Hooray, I’m no longer a virgin!
Remember Tinder Girl? The one I met online? Last night, we finally made the beast with two backs! It was a passionate but gentle experience as she guided my body with hers, using the momentum from my swaying hips to facilitate each thrust with the precision of a BMW engineered drive shaft.
Thank you for helping me rebuild my confidence after that traumatic first date with Tinder Girl. It was you who made me realise that one’s chicken could be choked in so many exciting ways.
Without you, I would still be trapped in a love triangle with Mr. Sock and my left hand.

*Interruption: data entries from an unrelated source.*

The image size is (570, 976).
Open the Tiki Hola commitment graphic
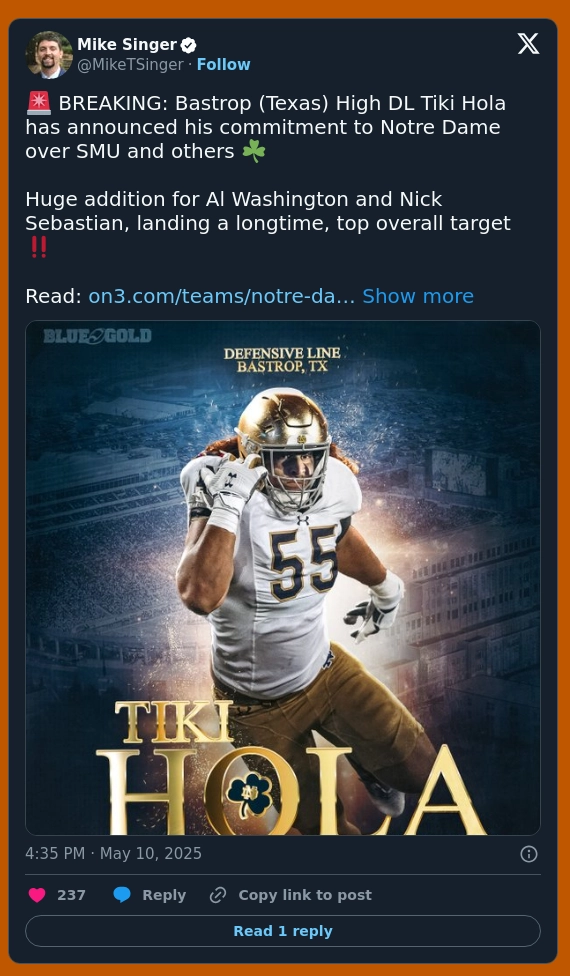click(283, 578)
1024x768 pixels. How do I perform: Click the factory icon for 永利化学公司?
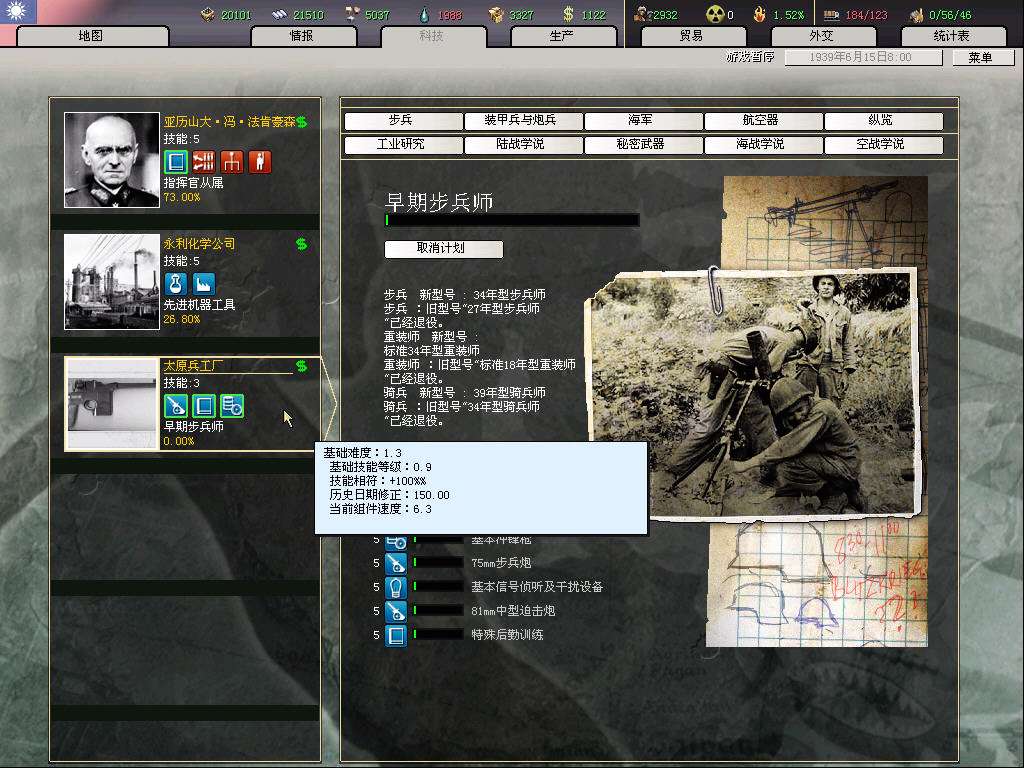[203, 284]
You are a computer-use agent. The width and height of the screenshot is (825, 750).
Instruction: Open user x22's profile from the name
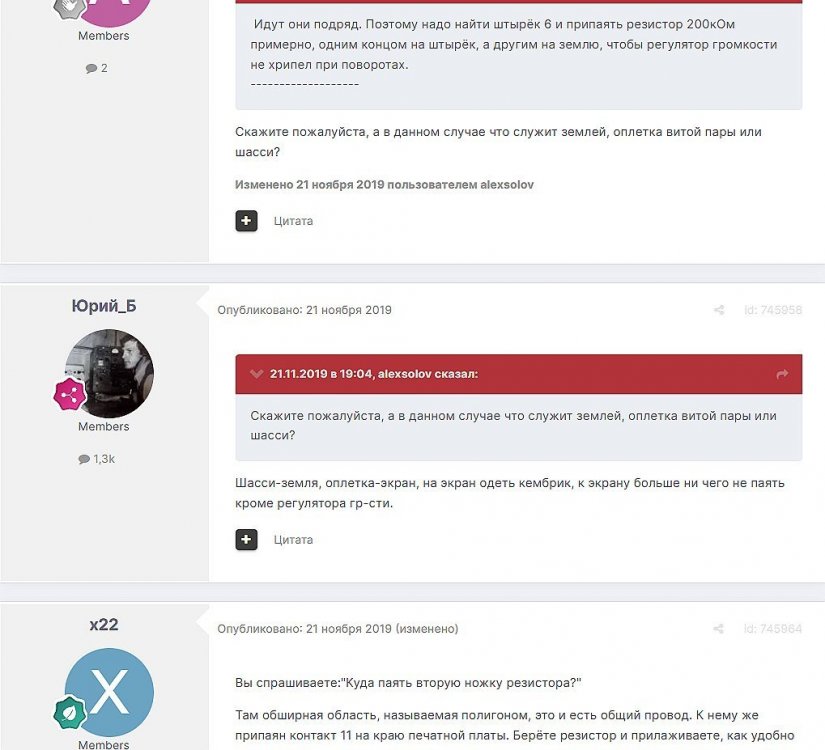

I remember when I was making out with Tinder Girl in the backseat of my father’s car. As things started to heat up, she reached into my pants and the unexpected coldness of her fingers against my warm, hairy scrotum came as a rude shock. Instinctively, I swatted her away like I would have done a pesky fly.
Suffice to say, she was not amused, and I thought that was the last I would see of her.
It was after that horrifying and confidence-decimating experience that I looked online for the best way to revive my floundering manhood.
Option A was a 3-day Adam Khoo workshop, but my parents refused to give me the requisite $2000 dollars. Plan B was Amanda, a medical-grade fuckdoll from Melbourne, but as someone who watched only JAV, I wasn’t quite sure if she would do.
At last, I settled for the Bib Gourmand of sex toys: the Fleshlight.
That just isn’t me, Fiona, and I’m sure you know that all too well.
All I wanted was to simulate IRL lovemaking so that I would not be too overwhelmed when I finally had my first taste of afternoon delight. I’ve watched all the American Pie movies, so I know that being a virgin is not something that you want to tell a girl, much less one who is well-immersed in the different ways of rolling in the hay.
My search for sex toys eventually led me to the internet which, as we all know, stocks everything under the sun. From a Nintendo Switch to salad spinners to fanny packs designed to give their wearer a Dad bod, you know you’re going to find it.
Sure enough, it didn’t fail me. Within seconds of typing “Fleshlight” into the search bar, I was presented with a buffet of vaginal simulation options. I could get a $10 one with just the essentials, or I could break the bank and buy myself an anatomically accurate model made from the finest medical-grade silicone.
Enter Lube Dude.
Lube Dude was a seller and a self-styled expert on all things adult and hole-y. Thanks to the chat option that is made available for customers to clear doubts about purchases with sellers, I got Lube Dude to chip in with his two cents on what would be the best bespoke experience for me.
Somehow, as I waited for his reply, I conjured up the image of a man covered from head to toe in a tingling aloe vera-based lubricant à la Orang Minyak.
“Can you confirm that the product will feel like an actual, real-life vagina?”
After giving me the answer I wanted, I further specified my needs to Lube Dude and he recommended me the product that would suit me best.
Because of the swift delivery options that are made available to customers like me, I held you in my arms just two days upon checking out with my mom’s credit card.
That exact moment was when I laid eyes on you for the first time, Fiona.
As I lifted you out of your box, you seemed to whisper my name. Or perhaps it was just the rustling of the wrapping paper, but who cares?
Like clockwork, I turned, my right hand flicking off the light switch while my left reached for the ever handy box of tissue paper. I unbuttoned my pants and allowed myself to rise to meet your inviting lips.
The rest, as they say, is our story.
This story. Which is that … you fit me like a glove. Your soft, supple medical grade silicone exterior giving me the sense of security I needed.
Even though you were cold to the touch and had a vice-like grip, you warmed up to me soon enough. The squeakiness of your silicone and my manhood making contact for the first time; the rigidity in your primary function, reminded me of your namesake—a popular but ultimately talentless actress of the early 2000s.
The next day, a further 45 seconds later, I felt fully-acquainted with the geography of the female reproductive organ. I was ready for whatever Tinder Girl would come to.
Two days later, I met Tinder Girl, and the rest as they now apparently say, is history.
Of course, I got condoms as well.
So thank you, Fiona Xie. I might’ve gone through several theory-based sexual education classes in Secondary School and god knows I’ve done my internet research, but nothing compares to your tender embrace.
I may now have Tinder Girl, but only you, Fiona, can tame my throbbing 4-inch Unagi and bring it to sweet, wistful surrender.